Omaha is the state's largest city and the heart of a riverine metropolis. It sits on the western bank of the Missouri River along the eastern edge of the state of Nebraska, across the water from neighboring Council Bluffs, Iowa. The Omaha metropolitan area is home to over 700,000 residents and supports an opera, a symphony, multiple universities and colleges, museums, art galleries, riverboat casinos, a world-class zoo with the largest indoor rain forest, the popular historic Old Market district (strongly tied to the GLBT-allied community), an abundance of high-quality theatre groups, over a half dozen GLBT bars and dance clubs, and dozens of GLBT organizations, including family groups, faith groups, social groups and more.

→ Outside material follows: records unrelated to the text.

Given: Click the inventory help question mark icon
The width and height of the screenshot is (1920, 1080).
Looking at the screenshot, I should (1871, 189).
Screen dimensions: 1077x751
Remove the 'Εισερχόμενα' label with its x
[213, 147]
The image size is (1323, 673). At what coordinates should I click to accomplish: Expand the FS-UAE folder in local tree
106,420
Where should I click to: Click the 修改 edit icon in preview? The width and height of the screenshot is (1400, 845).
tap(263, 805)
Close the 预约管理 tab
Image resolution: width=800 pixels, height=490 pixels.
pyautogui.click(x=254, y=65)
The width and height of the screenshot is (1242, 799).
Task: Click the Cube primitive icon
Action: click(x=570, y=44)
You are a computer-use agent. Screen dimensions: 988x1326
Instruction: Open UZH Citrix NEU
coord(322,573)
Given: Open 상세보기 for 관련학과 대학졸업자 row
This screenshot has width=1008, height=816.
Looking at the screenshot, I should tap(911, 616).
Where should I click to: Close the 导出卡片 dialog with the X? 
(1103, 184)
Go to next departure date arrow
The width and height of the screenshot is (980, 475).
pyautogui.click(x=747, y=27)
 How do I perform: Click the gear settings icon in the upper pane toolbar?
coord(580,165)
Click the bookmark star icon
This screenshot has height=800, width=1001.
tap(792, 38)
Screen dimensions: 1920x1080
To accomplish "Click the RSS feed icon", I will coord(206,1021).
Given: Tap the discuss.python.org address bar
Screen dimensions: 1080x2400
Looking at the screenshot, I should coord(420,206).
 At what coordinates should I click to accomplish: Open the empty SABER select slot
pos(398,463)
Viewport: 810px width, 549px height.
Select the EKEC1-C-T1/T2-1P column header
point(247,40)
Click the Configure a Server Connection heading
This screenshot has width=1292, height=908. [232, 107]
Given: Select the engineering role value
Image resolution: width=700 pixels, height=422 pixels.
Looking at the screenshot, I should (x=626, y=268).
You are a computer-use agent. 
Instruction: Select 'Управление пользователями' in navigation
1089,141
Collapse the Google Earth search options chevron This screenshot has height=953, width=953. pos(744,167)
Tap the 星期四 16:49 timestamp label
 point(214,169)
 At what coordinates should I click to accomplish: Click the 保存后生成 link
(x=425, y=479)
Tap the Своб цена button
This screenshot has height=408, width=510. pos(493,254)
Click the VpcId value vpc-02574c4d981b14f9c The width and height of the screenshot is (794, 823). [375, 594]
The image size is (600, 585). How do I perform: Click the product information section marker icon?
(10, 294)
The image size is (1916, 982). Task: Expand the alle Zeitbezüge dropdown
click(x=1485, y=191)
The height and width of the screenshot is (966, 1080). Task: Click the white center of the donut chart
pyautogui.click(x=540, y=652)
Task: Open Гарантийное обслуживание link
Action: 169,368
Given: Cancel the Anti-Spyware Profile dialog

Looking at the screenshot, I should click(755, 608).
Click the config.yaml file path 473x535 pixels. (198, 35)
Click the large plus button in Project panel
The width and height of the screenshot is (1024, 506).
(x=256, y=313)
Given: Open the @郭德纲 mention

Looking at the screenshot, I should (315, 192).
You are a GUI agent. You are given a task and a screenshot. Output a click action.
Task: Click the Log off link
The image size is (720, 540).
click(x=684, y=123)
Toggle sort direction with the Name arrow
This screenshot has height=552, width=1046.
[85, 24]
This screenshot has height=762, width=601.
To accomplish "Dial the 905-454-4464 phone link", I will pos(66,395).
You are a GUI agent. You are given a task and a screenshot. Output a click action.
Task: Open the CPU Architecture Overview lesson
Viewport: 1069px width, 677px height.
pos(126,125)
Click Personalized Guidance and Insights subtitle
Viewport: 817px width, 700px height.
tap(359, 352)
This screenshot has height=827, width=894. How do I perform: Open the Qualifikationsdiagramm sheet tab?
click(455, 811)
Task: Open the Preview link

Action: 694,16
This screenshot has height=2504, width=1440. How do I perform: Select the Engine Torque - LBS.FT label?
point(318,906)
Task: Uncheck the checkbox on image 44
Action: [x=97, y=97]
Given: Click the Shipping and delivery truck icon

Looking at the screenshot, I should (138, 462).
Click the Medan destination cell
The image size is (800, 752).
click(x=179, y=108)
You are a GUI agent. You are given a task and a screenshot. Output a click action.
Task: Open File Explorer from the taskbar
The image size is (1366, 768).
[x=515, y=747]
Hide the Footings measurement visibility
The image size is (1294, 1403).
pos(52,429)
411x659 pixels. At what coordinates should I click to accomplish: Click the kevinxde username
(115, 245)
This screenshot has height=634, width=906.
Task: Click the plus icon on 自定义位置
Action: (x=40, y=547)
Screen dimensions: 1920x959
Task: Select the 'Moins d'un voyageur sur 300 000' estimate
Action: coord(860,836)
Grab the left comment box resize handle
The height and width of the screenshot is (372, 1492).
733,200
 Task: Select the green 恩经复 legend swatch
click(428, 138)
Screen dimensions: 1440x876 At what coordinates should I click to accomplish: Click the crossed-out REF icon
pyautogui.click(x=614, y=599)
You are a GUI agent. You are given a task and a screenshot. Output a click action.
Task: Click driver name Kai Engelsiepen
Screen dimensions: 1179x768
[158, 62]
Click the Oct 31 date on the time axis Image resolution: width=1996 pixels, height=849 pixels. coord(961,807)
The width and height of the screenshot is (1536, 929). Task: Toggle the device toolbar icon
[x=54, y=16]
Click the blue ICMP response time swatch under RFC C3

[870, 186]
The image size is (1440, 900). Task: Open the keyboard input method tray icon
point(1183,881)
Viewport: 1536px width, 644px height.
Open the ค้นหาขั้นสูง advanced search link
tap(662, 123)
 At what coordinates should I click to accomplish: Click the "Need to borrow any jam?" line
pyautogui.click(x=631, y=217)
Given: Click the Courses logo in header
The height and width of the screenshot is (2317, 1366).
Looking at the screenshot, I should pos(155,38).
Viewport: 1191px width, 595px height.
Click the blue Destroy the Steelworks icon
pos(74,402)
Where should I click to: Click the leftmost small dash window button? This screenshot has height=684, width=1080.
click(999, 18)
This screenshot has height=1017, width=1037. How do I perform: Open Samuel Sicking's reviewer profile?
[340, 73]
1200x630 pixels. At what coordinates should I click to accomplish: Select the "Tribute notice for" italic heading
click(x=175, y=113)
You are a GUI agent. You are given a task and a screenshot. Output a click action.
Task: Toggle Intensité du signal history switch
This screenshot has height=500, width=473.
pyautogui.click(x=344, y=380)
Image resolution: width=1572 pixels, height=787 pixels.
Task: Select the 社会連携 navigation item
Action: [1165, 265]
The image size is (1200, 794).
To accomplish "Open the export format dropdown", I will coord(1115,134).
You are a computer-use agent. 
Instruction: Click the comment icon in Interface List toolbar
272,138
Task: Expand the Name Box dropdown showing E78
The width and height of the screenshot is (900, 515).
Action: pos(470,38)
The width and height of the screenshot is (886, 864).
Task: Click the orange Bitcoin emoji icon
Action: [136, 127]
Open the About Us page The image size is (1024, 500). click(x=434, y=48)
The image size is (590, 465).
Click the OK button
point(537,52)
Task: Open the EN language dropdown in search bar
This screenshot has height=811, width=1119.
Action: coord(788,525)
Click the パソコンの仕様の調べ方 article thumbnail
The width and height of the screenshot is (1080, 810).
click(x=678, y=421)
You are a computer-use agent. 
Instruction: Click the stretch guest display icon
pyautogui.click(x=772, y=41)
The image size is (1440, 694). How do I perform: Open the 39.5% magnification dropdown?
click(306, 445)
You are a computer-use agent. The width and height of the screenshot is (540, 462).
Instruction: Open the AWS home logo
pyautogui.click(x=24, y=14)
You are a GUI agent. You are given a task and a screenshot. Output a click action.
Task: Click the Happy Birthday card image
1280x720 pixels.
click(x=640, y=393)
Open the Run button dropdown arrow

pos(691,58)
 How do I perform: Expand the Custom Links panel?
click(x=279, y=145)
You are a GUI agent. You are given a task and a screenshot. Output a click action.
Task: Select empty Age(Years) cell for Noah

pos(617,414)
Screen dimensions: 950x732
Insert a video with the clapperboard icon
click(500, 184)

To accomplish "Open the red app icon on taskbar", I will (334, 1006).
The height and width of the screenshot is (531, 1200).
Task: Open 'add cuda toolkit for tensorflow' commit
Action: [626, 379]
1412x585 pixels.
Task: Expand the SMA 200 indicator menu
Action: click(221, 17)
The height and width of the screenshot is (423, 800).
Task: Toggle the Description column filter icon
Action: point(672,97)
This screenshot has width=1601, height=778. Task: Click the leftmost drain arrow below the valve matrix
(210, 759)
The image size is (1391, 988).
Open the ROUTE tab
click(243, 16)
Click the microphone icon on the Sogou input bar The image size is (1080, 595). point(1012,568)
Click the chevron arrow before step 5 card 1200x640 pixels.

But the existence of several GLBT-allied organizations reflects on the commitment and resolve of the regional GLBT-allied community, and not on any progressiveness on the part of the City of Omaha or the State of Nebraska. Please note the Metro Omaha GLBT Center does not receive any governmental money from Iowa or Nebraska, and is completely funded through private donations and support from the GLBT-allied community.

In addition to eastern Nebraska, the Metro Omaha GLBT Center proudly serves the residents of western Iowa, including the communities of Council Bluffs (just across the Missouri River from Omaha) and Carter Lake (a region of Iowa on the same side of the river as Omaha because the Missouri River changed course years ago placing a slice of Iowa on the opposite shore from the rest of the state).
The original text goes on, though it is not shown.